When testing is negative but suspicion remains high, clinicians may re-evaluate the sample quality, consider whether the lesion was sampled too late, and assess for alternate diagnoses. No single test is perfect in every situation, so diagnosis often depends on concordance between symptoms, physical findings, and laboratory evidence.
Conditions That May Need to Be Distinguished
Several conditions can mimic herpes simplex. Aphthous ulcers may resemble oral herpes but usually occur on non-keratinized mucosa and are not typically preceded by vesicles. Impetigo can cause crusted skin lesions, especially around the mouth or nose, but it is usually more superficial and bacterial in origin. Varicella-zoster virus can cause grouped vesicles and ulcers, yet the distribution often follows a dermatomal pattern and is more likely to be unilateral. Syphilis may produce genital or oral ulcers, but these are classically painless and require different serologic testing.

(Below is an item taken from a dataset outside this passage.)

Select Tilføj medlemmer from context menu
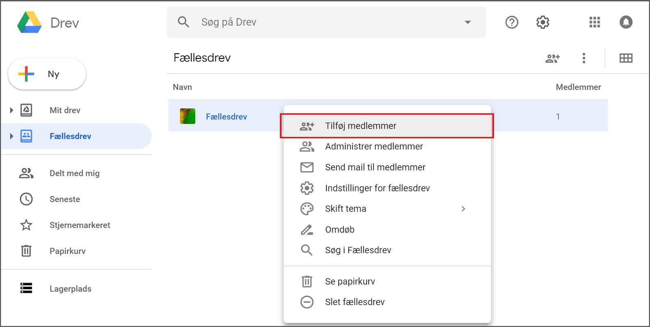This screenshot has width=650, height=327. [x=360, y=126]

Other distinctions include chancroid, which can cause painful genital ulcers with a softer base and significant inflammation, and allergic or irritant contact dermatitis, which may produce erosions or burning but lacks viral cytopathic features. Fixed drug eruption can recur at the same site and may blister or erode, making it another herpes-like mimic. In the mouth, traumatic ulcers, Behcet disease, and erythema multiforme can also enter the differential diagnosis. The clinician separates these conditions by evaluating lesion shape, pain pattern, recurrence, associated symptoms, exposure history, and laboratory results.
Factors That Influence Diagnosis
Several factors affect how herpes simplex is diagnosed. Age matters because neonates, children, and adults may present differently. In infants, HSV can cause nonspecific signs such as lethargy, fever, poor feeding, or vesicular rash, and diagnosis often requires urgent testing because disease can become systemic quickly. In older adults, lesions may be less typical, especially if immune function is reduced.
Severity and immune status also matter. People with HIV infection, transplant recipients, chemotherapy exposure, or other causes of immunosuppression may have larger, more persistent, or unusual lesions, and they may shed virus longer. In these patients, clinicians may use more aggressive testing and maintain a broader differential diagnosis. Pregnancy introduces additional urgency because identifying primary genital herpes near delivery can affect neonatal risk and obstetric management.
The stage of the lesion is a major practical factor. Fresh vesicles are best for swab-based testing, while crusted or healing lesions may yield false-negative results, especially with culture. Delayed presentation often makes diagnosis more difficult. Prior antiviral treatment can also reduce viral load and decrease the likelihood of recovering the virus from a lesion.
Conclusion
Herpes simplex is diagnosed by combining the clinical picture with targeted testing. The process starts with recognizing characteristic lesions, pain patterns, and recurrence history, then confirming the finding with laboratory methods such as PCR, culture, antigen testing, or type-specific serology. Imaging, functional assessment, and tissue examination are reserved for complicated, severe, or atypical cases. Because herpes can resemble other ulcerative or vesicular disorders and because lesion appearance changes over time, accurate diagnosis depends on careful sample collection and thoughtful interpretation of results. When evaluated in this structured way, herpes simplex can usually be identified with a high degree of confidence.